Detect drift continuously
IaC and CI catch new brokers, but they do not catch changes made directly in the console or by another team. Run a continuous scan across your accounts so a broker that gets reconfigured shows up quickly. Lensix runs the mq_generallogging check on a schedule and flags any broker that falls out of compliance, including ones created outside your pipeline.
Best practices
- Enable general and audit logging together. They cover different things, operational events versus administrative actions. You want both for a full record.
- Set log retention deliberately. Match retention to your compliance requirements, then let CloudWatch expire logs automatically to control cost.
- Route logs into your monitoring stack. Forward the broker log group to your SIEM or set CloudWatch metric filters and alarms on error patterns, connection failures, and authentication issues.

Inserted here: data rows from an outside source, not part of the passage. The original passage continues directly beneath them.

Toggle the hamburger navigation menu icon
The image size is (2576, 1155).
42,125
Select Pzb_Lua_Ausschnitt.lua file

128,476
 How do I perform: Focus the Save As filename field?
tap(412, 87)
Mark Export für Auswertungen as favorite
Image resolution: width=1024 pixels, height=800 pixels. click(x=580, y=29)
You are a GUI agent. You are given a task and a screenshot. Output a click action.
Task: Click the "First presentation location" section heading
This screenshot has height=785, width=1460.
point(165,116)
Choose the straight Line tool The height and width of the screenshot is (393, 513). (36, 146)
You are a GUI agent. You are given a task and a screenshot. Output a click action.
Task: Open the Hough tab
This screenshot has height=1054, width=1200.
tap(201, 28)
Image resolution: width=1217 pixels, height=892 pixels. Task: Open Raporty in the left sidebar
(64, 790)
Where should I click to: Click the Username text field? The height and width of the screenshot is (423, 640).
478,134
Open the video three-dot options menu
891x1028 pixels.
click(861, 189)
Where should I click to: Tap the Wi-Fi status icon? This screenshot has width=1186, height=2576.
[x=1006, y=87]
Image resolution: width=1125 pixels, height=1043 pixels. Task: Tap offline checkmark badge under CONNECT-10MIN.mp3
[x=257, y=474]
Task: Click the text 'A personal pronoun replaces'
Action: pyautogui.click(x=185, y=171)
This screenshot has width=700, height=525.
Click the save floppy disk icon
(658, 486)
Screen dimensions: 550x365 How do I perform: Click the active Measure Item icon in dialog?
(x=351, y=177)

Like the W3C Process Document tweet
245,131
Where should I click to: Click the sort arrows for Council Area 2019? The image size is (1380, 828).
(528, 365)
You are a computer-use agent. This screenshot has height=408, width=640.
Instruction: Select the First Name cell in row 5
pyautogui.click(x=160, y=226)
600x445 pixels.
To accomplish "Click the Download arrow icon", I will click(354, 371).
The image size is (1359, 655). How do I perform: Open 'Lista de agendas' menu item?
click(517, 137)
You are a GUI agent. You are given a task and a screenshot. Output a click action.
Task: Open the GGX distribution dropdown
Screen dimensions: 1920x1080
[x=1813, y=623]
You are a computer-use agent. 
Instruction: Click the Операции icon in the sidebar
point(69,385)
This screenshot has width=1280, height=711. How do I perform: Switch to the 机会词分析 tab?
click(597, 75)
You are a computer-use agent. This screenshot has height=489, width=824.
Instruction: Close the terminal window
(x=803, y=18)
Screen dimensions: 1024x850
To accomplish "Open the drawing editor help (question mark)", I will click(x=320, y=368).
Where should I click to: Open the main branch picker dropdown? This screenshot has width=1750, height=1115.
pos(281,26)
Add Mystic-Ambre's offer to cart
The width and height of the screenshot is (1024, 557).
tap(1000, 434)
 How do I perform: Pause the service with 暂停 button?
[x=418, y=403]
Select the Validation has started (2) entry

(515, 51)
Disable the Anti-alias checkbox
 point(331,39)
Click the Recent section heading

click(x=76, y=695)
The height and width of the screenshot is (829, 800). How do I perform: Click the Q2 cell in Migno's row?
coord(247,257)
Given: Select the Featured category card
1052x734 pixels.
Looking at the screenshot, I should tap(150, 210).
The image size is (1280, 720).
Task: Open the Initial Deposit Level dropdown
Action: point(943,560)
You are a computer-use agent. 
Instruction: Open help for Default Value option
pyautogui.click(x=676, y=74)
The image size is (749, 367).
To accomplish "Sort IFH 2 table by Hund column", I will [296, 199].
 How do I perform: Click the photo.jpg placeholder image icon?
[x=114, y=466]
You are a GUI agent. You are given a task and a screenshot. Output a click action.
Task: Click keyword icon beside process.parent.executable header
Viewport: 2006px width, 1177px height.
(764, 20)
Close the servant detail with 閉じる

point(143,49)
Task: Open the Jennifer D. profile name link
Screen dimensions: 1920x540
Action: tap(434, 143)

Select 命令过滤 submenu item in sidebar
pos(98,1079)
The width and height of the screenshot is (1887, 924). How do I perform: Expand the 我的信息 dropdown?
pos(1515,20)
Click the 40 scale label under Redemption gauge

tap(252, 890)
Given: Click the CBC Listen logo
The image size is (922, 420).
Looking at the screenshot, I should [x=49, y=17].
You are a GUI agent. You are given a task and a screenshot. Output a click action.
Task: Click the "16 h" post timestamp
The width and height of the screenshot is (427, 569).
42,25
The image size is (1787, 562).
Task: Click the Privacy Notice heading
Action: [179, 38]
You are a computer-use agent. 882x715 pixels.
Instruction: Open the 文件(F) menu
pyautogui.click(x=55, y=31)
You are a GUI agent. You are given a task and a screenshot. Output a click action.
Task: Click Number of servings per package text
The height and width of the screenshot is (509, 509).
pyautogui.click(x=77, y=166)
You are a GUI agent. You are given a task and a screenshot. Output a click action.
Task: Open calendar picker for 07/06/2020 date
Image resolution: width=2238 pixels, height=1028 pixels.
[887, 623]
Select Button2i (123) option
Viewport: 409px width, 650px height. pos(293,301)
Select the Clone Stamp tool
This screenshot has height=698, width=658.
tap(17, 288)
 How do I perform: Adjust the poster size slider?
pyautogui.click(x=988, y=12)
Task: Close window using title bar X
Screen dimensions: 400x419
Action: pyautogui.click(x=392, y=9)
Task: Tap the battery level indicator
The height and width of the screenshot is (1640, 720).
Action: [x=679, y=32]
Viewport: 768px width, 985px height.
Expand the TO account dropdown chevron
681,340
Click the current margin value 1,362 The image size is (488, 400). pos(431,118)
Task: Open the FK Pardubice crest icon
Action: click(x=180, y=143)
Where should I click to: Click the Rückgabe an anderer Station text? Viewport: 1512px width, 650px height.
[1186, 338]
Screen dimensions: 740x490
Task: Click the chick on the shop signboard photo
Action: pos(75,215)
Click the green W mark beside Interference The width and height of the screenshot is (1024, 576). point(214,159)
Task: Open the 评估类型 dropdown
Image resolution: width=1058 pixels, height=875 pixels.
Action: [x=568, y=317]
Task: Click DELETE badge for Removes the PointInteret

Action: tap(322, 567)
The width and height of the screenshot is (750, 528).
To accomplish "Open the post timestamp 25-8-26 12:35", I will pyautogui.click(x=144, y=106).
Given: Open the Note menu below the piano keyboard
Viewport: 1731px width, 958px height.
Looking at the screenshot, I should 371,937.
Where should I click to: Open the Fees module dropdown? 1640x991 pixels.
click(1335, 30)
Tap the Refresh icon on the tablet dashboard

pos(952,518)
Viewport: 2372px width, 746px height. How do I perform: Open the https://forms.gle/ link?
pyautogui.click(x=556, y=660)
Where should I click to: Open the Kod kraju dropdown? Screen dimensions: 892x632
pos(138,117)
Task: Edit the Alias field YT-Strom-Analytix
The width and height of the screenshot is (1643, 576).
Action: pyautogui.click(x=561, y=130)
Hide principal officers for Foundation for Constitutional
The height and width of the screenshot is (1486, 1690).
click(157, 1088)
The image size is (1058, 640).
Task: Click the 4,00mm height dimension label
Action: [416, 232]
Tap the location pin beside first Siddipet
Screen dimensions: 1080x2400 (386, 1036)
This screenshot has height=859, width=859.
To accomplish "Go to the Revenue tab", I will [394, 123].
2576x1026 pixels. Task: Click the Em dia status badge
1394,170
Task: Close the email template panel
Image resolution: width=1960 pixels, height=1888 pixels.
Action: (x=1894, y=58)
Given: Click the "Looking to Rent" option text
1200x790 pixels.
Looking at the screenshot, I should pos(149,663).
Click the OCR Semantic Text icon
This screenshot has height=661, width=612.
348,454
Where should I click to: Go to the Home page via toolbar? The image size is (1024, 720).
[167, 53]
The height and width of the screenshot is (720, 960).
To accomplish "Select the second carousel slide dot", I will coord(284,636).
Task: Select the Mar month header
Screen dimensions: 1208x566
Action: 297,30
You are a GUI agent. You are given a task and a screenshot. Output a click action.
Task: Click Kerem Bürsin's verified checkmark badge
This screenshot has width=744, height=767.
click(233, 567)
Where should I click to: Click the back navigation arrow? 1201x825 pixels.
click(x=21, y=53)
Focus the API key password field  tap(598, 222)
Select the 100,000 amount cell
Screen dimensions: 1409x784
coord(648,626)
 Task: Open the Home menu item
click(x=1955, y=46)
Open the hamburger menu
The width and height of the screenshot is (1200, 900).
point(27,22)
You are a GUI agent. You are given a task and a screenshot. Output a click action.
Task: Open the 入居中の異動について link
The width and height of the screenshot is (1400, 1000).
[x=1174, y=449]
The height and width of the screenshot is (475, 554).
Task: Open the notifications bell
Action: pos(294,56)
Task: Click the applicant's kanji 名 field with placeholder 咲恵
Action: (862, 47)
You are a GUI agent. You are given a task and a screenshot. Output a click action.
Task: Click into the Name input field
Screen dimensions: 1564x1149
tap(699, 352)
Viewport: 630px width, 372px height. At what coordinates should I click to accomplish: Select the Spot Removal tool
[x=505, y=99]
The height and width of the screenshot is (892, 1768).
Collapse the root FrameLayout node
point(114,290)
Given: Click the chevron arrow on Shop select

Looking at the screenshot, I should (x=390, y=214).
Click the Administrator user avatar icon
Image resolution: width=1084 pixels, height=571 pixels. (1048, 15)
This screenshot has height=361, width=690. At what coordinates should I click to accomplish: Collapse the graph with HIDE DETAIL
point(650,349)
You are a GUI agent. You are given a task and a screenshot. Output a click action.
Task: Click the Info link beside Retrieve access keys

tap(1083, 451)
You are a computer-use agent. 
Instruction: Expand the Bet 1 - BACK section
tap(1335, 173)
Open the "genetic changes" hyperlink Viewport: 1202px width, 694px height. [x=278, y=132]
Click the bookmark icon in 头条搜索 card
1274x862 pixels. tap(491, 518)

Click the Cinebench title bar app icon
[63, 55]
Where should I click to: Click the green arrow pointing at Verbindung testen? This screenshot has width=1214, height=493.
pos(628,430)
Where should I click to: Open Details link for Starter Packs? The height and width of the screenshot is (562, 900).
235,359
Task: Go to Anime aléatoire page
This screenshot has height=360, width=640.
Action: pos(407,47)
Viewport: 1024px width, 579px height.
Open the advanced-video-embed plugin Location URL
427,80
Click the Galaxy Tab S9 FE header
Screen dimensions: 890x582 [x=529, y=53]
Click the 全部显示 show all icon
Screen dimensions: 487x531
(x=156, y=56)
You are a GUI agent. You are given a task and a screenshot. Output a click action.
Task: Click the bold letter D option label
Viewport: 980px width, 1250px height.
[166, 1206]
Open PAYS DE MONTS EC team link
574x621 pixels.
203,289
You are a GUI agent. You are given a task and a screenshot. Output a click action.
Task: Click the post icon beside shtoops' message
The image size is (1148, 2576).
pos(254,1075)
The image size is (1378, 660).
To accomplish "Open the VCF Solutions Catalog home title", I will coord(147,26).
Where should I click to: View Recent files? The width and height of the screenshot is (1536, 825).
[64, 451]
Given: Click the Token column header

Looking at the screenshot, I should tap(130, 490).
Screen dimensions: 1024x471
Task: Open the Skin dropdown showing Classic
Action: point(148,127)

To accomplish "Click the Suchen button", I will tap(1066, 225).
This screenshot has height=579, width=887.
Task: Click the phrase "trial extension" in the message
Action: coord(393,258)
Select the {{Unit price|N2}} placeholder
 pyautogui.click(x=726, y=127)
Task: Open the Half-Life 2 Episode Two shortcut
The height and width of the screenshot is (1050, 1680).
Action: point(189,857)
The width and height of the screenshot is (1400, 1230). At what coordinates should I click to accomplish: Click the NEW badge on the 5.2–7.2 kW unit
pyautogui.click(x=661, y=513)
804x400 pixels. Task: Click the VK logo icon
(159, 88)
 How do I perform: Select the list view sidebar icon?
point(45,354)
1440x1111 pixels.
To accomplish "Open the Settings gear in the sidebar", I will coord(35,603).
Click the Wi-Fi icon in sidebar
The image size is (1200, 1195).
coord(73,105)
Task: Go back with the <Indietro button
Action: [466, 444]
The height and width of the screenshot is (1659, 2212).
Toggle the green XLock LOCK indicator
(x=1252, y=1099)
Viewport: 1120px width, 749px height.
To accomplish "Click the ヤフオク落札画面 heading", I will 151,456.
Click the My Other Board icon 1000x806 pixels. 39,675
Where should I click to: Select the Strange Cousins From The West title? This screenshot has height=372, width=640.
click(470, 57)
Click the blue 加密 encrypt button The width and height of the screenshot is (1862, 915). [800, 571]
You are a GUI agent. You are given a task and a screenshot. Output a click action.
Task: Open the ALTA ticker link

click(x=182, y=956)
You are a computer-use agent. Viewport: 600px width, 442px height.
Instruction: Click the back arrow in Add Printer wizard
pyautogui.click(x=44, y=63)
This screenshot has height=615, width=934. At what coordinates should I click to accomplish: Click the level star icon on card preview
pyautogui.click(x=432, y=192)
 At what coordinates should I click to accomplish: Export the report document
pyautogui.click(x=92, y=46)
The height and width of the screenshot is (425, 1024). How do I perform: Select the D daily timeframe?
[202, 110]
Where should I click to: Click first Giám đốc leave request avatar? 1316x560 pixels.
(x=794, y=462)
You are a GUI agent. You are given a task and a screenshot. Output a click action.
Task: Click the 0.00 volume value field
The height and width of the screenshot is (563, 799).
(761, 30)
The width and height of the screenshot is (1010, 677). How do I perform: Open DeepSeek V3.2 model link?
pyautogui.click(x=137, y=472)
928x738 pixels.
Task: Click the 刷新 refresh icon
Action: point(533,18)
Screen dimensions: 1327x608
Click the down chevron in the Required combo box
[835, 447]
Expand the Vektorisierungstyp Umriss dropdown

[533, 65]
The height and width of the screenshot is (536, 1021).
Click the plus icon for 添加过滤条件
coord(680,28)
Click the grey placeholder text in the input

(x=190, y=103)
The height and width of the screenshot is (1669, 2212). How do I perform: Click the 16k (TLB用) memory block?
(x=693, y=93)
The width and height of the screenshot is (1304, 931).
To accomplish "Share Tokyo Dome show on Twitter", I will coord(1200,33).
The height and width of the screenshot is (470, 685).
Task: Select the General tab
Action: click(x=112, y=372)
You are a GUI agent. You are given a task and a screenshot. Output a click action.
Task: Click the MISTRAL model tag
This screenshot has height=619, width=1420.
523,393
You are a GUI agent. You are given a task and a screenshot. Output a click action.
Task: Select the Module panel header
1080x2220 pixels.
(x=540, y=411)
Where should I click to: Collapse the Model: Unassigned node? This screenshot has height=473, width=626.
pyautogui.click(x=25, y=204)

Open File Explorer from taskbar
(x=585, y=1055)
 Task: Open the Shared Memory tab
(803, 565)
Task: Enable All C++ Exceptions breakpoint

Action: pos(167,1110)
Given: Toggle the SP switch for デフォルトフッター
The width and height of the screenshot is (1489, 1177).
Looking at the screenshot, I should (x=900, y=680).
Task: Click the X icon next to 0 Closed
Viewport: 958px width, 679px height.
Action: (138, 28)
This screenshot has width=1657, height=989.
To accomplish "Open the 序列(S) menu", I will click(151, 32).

- Alarm on broker health, not just logs. Pair logging with CloudWatch metrics like
CpuUtilization,HeapUsage, and queue depth so you catch problems before they cascade. - Standardize across environments. Logging should be on in dev and staging too. Brokers behave differently under load, and you want consistent visibility everywhere.
- Review log access. Logs can contain sensitive operational detail. Restrict who can read the broker log group with IAM, and treat that access like any other sensitive data control.
General logging is one checkbox, but it is the difference between a quick root cause and a long, frustrating outage with no evidence to go on. Turn it on, enforce it in code, and keep an eye on drift.